## What the task requires
Copy out all the records exactly.

## Stored items
• • • •
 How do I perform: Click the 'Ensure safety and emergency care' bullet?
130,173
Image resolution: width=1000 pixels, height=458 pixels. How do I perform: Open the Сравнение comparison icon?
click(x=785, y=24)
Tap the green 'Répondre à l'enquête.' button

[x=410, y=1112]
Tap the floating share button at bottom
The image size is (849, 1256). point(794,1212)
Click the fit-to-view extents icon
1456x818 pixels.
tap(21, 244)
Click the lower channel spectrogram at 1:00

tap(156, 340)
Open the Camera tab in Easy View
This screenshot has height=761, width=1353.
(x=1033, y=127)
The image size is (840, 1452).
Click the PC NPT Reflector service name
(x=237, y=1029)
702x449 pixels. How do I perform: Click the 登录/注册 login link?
• • • •
## Solution to the exercise
 How do I perform: Click the 'Ensure safety and emergency care' bullet?
130,173
Image resolution: width=1000 pixels, height=458 pixels. How do I perform: Open the Сравнение comparison icon?
click(x=785, y=24)
Tap the green 'Répondre à l'enquête.' button

[x=410, y=1112]
Tap the floating share button at bottom
The image size is (849, 1256). point(794,1212)
Click the fit-to-view extents icon
1456x818 pixels.
tap(21, 244)
Click the lower channel spectrogram at 1:00

tap(156, 340)
Open the Camera tab in Easy View
This screenshot has height=761, width=1353.
(x=1033, y=127)
The image size is (840, 1452).
Click the PC NPT Reflector service name
(x=237, y=1029)
702x449 pixels. How do I perform: Click the 登录/注册 login link?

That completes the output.